Selon le député de l’Aube, « les clauses de renégociations ne fonctionnent pas, notamment parce que les délais sont trop longs ». Un tel renforcement serait probablement de nature à rassurer Coop de France : « S’il n’y a plus de négociation annuelle, à quel moment une petite entreprise va-t-elle réussir à passer ses hausses ? Il faut une clause de renégociation très renforcée », commente le service juridique de Coop de France.

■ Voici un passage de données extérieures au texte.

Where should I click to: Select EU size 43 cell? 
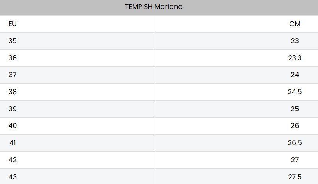12,177
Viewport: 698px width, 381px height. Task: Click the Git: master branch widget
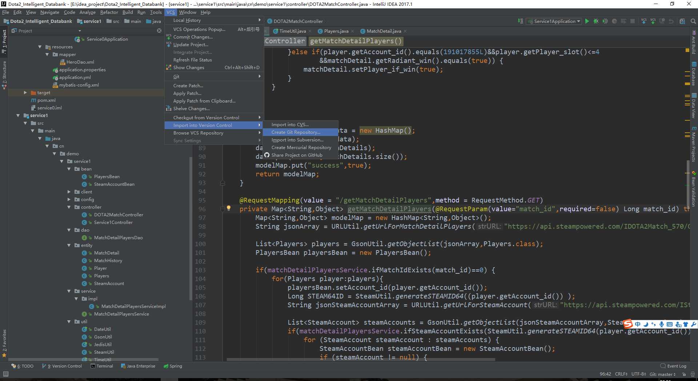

Tous les observateurs s’entendent donc sur une chose   tel qu’il a été adopté et en l’absence de textes complémentaires, l’amendement est insuffisant. « En l’état, je ne vois pas en quoi cela va apaiser les choses, s’interroge Claire Chambolle, économiste à l’Inra, spécialiste des relations entre l’agroalimentaire et la distribution. En quoi la nature du rapport de force serait modifiée parce que l’on en modifie la fréquence ? S’il s’agit par exemple d’aller vers des négociations pluriannuelles, le psychodrame dont parle Jean-Baptiste Moreau sera moins fréquent mais encore plus important ».
Contacté par Agra Presse, Jean-Baptiste Moreau promet de renforcer son texte : « Je vais retravailler le texte avec Bercy car il y a beaucoup de conséquences en cascades. Il faut recréer un cadre qui permette de sécuriser et de renégocier quand les prix des matières premières augmentent ».
Le texte qui sera déposé en séance publique attirera, à coup sûr, la curiosité de toute la filière agroalimentaire.